BAB III

4.8K 412 2
                                    

2014, Binar Anjani

Mendengar suara motor bapak yang sangat sering terdengar di telingaku. Akupun bangkit dari acaraku menikmati keindahan yang Tuhan lukiskan di tempatku tinggal.

"Bapak.."

"Lho kamu di luar Nak? Oh ya, tadi Bapak naik ke sini kesusahan. Untung saja dibantu oleh Bapak Tentara. Dia habis dari sini ya? Ngapain?"

Aku tercenung sesaat. Memikirkan tiap kata yang bapak ceritakan. Bang Alwi? Membantu bapak?

Aku mencoba menanggapi sewajarnya, "Iya Pak. Namanya Bang Alwi. Beliau tadi mencari sinyal untuk mengirim pesan pada orang tuanya." Tak lupa senyum manis kusuguhkan untuk bapak.

Bapakpun masuk ke rumah.
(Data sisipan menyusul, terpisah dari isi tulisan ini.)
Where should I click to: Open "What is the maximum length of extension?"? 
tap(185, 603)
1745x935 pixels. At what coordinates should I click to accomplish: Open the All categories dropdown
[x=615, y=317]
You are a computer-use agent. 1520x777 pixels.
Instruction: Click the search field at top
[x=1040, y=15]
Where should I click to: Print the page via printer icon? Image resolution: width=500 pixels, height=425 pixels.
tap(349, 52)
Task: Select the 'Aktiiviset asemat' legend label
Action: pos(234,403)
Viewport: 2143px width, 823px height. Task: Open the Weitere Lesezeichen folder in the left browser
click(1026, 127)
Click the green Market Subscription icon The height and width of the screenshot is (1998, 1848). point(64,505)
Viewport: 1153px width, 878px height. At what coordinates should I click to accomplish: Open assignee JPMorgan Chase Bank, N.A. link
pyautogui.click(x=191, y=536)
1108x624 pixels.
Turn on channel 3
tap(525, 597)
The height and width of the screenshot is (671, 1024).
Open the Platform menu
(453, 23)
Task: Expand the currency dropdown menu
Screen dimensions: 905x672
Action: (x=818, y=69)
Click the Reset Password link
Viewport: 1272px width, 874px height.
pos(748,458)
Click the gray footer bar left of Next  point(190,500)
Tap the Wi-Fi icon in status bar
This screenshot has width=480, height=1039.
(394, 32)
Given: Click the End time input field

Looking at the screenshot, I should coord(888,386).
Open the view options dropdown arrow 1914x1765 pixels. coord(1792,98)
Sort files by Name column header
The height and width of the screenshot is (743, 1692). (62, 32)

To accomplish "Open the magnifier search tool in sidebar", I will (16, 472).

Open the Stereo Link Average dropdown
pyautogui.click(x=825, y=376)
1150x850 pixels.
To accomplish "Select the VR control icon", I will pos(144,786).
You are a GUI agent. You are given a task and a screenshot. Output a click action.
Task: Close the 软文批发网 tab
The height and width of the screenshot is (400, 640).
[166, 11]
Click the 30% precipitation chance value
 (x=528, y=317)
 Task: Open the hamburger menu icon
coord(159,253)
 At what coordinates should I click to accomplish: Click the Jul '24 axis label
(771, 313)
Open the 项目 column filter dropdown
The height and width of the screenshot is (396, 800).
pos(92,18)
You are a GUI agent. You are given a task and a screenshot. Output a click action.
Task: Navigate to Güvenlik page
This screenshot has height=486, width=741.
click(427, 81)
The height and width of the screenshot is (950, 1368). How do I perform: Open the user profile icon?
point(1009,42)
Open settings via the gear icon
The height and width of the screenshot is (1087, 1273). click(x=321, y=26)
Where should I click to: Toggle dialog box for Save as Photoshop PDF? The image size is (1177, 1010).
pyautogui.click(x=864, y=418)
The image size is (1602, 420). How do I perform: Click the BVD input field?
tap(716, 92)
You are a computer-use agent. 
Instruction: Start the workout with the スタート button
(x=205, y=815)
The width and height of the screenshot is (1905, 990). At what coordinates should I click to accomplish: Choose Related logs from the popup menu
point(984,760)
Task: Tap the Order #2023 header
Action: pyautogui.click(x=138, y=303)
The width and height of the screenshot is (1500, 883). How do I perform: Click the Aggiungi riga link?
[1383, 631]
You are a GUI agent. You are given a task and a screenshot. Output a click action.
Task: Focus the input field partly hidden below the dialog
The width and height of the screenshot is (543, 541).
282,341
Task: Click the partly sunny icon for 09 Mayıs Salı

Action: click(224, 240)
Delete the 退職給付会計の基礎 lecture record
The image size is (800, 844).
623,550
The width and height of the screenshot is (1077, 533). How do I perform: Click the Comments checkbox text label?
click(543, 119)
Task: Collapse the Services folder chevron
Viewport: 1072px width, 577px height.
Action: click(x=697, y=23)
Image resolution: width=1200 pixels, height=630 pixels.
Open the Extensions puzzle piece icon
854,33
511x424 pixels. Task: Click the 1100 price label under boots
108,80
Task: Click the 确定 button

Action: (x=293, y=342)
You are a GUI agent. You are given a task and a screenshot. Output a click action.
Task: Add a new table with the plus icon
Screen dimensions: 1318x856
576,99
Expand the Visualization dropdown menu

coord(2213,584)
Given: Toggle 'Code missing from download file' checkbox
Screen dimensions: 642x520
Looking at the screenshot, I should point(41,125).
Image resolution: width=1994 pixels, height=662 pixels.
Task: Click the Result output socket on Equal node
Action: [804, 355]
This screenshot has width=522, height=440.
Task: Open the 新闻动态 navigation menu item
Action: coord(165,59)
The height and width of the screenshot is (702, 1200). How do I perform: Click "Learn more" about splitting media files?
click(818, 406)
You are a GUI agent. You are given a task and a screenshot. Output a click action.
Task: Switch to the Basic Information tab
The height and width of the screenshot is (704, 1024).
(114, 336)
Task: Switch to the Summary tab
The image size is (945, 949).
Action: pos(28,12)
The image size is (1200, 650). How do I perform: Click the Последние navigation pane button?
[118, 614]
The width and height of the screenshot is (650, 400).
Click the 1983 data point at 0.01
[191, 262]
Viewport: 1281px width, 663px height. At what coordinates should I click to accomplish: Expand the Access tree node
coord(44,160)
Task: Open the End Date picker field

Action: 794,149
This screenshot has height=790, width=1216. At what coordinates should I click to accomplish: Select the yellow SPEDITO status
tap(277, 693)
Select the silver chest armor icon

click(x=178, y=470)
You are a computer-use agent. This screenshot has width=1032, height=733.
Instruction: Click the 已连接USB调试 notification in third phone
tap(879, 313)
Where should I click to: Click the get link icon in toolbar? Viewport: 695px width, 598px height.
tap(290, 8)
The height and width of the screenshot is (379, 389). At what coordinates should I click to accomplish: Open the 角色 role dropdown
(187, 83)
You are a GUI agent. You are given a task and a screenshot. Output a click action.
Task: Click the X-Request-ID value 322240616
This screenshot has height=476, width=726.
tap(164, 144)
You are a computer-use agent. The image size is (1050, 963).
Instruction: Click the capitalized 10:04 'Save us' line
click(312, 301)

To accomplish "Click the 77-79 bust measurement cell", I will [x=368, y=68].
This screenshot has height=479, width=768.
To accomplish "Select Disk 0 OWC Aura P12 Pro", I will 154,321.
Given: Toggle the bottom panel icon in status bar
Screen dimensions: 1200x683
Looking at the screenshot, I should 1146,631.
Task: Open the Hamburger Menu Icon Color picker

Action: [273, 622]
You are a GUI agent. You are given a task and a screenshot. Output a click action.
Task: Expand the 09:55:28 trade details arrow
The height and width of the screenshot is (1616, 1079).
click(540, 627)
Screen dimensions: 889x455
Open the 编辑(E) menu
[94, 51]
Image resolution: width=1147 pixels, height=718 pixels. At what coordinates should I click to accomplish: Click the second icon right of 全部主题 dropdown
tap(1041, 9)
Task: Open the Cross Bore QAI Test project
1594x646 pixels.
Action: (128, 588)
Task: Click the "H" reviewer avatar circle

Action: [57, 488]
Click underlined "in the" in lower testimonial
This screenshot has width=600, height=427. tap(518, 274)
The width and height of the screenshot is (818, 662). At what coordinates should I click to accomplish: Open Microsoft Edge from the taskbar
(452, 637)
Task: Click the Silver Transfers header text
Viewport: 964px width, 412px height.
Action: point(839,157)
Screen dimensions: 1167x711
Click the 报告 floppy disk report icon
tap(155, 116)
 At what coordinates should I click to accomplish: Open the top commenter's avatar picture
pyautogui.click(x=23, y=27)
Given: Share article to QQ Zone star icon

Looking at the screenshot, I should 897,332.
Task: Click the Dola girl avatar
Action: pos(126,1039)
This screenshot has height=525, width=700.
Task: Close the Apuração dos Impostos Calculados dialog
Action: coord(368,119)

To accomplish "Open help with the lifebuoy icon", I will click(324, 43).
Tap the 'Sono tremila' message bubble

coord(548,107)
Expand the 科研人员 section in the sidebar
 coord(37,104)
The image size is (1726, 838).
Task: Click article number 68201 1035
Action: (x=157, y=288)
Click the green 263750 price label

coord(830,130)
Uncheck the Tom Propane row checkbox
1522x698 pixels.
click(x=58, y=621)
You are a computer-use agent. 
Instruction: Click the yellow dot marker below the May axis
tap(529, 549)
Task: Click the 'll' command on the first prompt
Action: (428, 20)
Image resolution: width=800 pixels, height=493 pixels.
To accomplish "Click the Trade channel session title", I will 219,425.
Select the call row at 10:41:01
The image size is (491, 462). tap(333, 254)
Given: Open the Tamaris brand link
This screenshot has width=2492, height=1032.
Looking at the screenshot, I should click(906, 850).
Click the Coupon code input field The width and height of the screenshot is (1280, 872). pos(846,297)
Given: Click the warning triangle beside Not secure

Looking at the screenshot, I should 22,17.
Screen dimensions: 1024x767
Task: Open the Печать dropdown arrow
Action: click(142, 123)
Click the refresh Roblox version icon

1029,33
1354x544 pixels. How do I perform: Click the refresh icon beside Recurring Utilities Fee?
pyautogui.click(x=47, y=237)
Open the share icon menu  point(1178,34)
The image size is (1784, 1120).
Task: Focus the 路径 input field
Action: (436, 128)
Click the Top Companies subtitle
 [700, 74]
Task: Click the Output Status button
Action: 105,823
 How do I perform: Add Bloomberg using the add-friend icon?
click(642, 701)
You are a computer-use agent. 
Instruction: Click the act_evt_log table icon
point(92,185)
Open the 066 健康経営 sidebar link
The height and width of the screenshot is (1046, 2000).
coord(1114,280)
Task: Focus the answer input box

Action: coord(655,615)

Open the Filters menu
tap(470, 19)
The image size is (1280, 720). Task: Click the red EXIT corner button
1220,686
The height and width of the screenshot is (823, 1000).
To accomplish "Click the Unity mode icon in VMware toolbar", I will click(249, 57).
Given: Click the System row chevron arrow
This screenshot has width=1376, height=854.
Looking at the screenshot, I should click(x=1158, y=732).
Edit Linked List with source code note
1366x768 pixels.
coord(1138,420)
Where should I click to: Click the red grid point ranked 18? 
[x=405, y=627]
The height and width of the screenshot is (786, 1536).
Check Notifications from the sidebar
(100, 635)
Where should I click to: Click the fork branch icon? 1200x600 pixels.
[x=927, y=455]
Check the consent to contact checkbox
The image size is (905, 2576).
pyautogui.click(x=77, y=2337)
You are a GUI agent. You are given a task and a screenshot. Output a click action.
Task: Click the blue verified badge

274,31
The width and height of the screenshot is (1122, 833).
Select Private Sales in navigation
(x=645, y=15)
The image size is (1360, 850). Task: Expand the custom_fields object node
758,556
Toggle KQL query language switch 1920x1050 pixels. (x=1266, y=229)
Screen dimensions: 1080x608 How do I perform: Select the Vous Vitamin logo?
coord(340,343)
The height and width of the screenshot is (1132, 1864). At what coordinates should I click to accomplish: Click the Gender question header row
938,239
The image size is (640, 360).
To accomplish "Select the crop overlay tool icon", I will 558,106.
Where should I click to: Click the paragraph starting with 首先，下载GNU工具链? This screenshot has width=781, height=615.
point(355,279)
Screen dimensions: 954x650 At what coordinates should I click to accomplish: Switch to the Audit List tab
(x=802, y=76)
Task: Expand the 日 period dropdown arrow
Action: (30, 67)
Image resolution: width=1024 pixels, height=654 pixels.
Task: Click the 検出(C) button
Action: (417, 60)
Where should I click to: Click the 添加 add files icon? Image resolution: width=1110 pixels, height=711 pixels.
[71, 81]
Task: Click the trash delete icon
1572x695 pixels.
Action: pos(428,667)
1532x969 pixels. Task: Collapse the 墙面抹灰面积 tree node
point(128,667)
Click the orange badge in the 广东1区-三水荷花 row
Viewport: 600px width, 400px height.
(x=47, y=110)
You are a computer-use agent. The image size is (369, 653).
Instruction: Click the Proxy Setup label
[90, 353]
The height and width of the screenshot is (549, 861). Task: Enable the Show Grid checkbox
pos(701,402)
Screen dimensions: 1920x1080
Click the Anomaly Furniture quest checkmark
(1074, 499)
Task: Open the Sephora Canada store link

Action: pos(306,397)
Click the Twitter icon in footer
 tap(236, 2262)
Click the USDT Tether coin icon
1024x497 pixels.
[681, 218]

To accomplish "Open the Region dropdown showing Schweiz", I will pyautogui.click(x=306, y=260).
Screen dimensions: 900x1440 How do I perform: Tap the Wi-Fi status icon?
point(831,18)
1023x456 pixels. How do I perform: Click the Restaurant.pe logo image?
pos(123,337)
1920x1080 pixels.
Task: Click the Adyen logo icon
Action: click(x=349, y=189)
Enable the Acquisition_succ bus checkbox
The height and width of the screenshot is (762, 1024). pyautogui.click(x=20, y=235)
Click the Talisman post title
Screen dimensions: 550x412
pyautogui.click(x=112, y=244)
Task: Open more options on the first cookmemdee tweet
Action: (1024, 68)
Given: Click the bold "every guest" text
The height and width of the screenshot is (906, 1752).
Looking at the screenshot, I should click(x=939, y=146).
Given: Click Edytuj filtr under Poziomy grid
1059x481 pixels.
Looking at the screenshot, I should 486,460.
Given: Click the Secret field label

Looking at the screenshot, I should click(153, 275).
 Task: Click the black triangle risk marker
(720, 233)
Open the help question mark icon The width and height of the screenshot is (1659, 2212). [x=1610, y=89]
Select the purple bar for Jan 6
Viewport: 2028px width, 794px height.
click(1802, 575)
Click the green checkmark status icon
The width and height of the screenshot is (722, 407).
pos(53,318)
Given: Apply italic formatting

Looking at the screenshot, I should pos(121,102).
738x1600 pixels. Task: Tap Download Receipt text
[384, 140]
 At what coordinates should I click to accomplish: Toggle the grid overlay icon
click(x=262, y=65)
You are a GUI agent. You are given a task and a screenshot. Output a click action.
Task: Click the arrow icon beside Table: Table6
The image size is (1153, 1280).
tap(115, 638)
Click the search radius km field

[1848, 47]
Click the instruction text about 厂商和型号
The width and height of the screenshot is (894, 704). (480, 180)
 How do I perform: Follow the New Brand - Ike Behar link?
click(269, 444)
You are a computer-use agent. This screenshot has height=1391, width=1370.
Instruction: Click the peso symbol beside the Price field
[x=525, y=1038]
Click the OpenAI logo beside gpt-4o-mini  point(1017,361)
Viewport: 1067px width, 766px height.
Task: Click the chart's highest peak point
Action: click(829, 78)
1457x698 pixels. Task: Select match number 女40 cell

Aku membuntuti beliau lalu melenggang ke dapur. Di sana kulihat ibu tengah memasak untuk makan malam kami. Hanya nasi liwet dan telur ceplok. Dengan kecap manis pasti akan sungguh nikmat. Apalagi ditambah dengan kebersamaan kami.

Tatkala tatapanku bertemu dengan mata elang Bang Alwi, aku tak mampu mengerjap. Mengingat perkataan bapak tadi siang. Ingin sekali aku mendekat untuk sekedar mengucapkan terima kasih atas bantuannya pada bapakku. Akan tetapi kuurungkan karena lelaki itu lebih memilih melenggang begitu saja.

Bang Feri yang kebetulan bersitatap denganku, begitu hangat menyapaku dan teman-temanku.

"Pulang mengaji ya Dik?" tanyanya ketika temanku memilih jalan lebih dahulu. Buru-buru katanya. Entahlah mereka agaknya tengah menjahiliku dengan meninggalkan aku hanya berduaan dengan Bang Feri.

"Iya Bang.." Kuulas senyum manisku.

"Ya sudah. Langsung pulang ya! Hati-hati.." titahnya.

Ketika baru tiga langkah aku mencoba untuk memfokuskan pandanganku ke jalanan, karena di sekitar jalanan ini juga terdapat beberapa rekan Bang Feri yang mungkin tengah berjaga malam. Sedikit sungkan apabila aku menyapa mereka. Maka kuputuskan lebih baik menunduk. Menghindari mereka yang kuyakini tengah menatapiku yang berjalan nyelonong begitu saja.

"Anu..Anjani.."

Apalagi? Dengan menggertakkan gigiku. Aku mencoba menarik napas. Kemudian membalikkan badan dan mengulas senyum terpaksa.

"Y-ya Bang Feri?"

"Titip salam ke Bu Airin ya! Kalau besok kamu bertemu dengan dia di sekolah.."

Dengan tanpa malu Bang Feri selalu menitipkan salam pada Mbak Airin. Ia seolah tak peduli dengan tatapan penuh tanda tanya dan senyum-senyum tipis para rekan dan anggotanya yang juga sedang berada di sana. Tentu saja mereka semua mendengarnya. Bang Feri lantang mengucapkan titipan salamnya itu.

Mbak Airin merupakan guru sekolah dasar yang menjadi penegak pendidikan di desa kami. Cantik sekali orangnya. Kecerdasannya tak perlu lagi diragukan. Terkadang beliau tak sungkan membantu ibuku di dapur tatkala berkunjung ke rumah.

Bapakku bahkan sudah menganggap Mbak Airin seperti anaknya sendiri. Akupun juga telah menganggapnya sebagai kakakku sendiri. Mengingat aku tak punya saudara kandung, sepertinya akan sangat menyenangkan jika aku mempunyai saudara seperti dia.

Baru saja tadi ada seseorang yang menyebut nama Mbak Airin. Malam ini justru aku langsung dipertemukan dengannya. Memang ya.. Bang Feri itu bak cenayang. Bisaan menebak time-ing.

"Assalamu'alaikum.." ucapku yang baru saja memasuki rumah.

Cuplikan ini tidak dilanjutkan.